Landlords and lettings agents in Dorset face significant new responsibilities to check the immigration status of prospective tenants, lawyers have warned.
The measures come under the Immigration Act 2014 which received Royal Assent in May and is due to come into force in the Midlands in October before it is rolled out across the UK in 2015.
Battens Solicitors, which has offices in Dorchester, Weymouth and Sherborne, has warned that many landlords and lettings agents may be unaware of the shake-up and urged them to make sure their procedures are updated.
Jacqui Swann, who is an associate of the Chartered Institute of Legal Executives in Battens’ specialist property dispute resolution department, said: “Although some landlords and letting agents have heard suggestions of immigration checks being their responsibility in the future, many may not realise that the enforcement of this obligation will soon be a reality.”
She added: ““If a landlord or letting agent fails to carry out the necessary checks or knowingly allows an illegal immigrant to rent their property, they could face a fine of up to £3,000 per illegal adult occupying the property.”
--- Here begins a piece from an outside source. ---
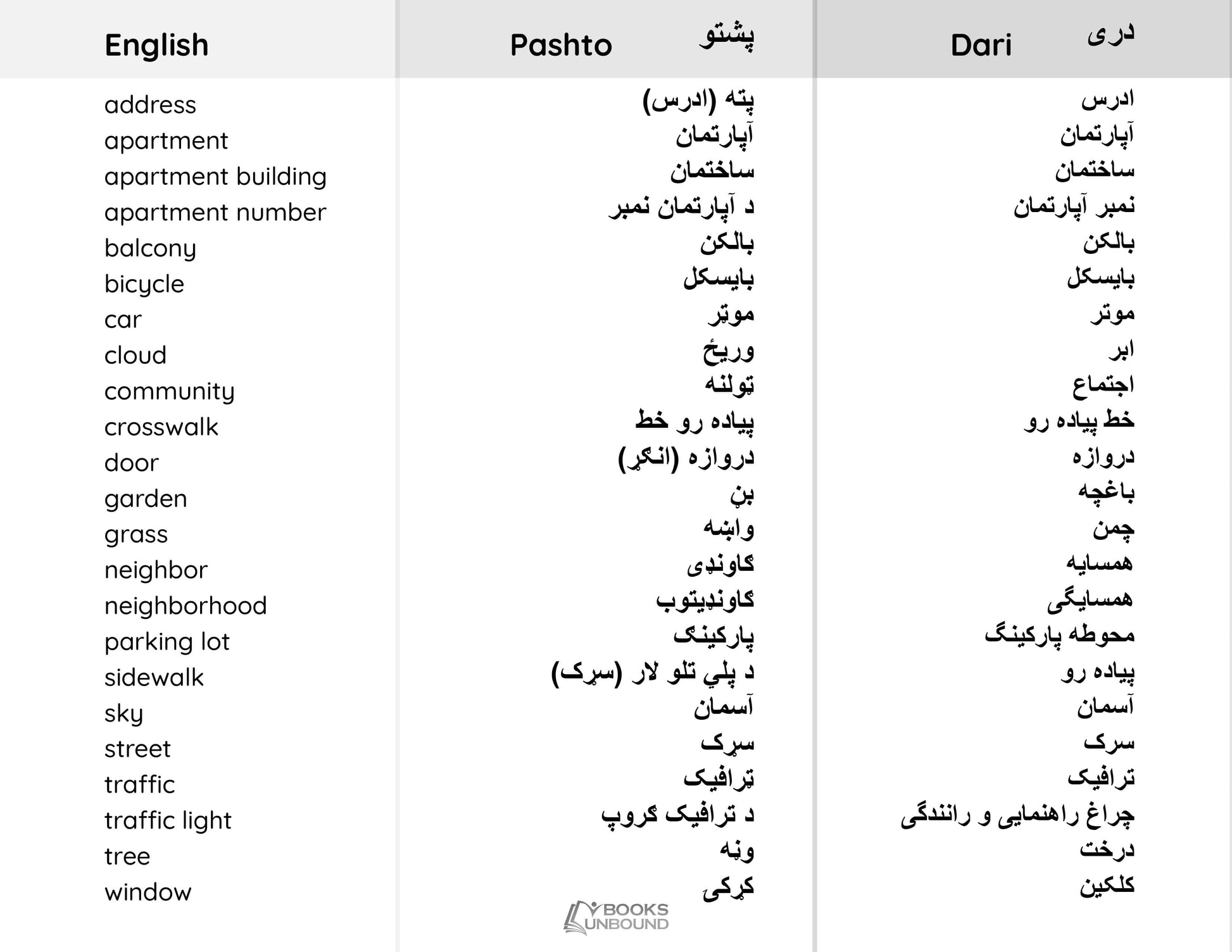Select the English word "bicycle"
Viewport: 1232px width, 952px height.
pos(144,284)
Landlords and letting agents will be obliged to ask potential tenants for evidence of their right to reside in the UK.
Seeing and copying a valid passport may be sufficient. Where this is not possible, further checks will be required. Evidence of the checks will have to be kept for inspection if requested.
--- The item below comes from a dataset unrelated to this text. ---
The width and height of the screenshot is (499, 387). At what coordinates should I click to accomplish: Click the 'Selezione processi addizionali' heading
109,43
Checks will have to be undertaken to confirm that potential tenants are permitted to rent their property before granting a tenancy agreement.
This is an ongoing obligation and when the approved tenant is residing at the property, further checks will be necessary to ensure that the right has not been revoked.
The checks apply to those who rent out residential property including private individuals, businesses and letting agencies.
It will not apply to accommodation provided by an employer to an employee, student accommodation via educational institutions, social housing providers and councils – all are already obliged to carry out sufficient checks in relation to immigration.
Checks are also not required for existing tenants prior to the implementation of the Act and retrospective checks are not necessary.
Jacqui said: “We have contacted our clients to advise them of the significant new responsibilities in the Act and would urge all other landlords and letting agents to ensure they are up to date before the provisions come into force.”
The Home Office is set to introduce a support network for landlords and letting agencies, expected to include an online checking tool, free telephone enquiry service and a code of practice.
An English Housing Survey published by the Department for Communities and Local Government estimated that there were more than 8 million tenants in private and social housing.
The London School of Economics has estimated that there could be as many as 863,000 illegal immigrants in the UK.
Battens offers a complete range of residential and commercial property-related services.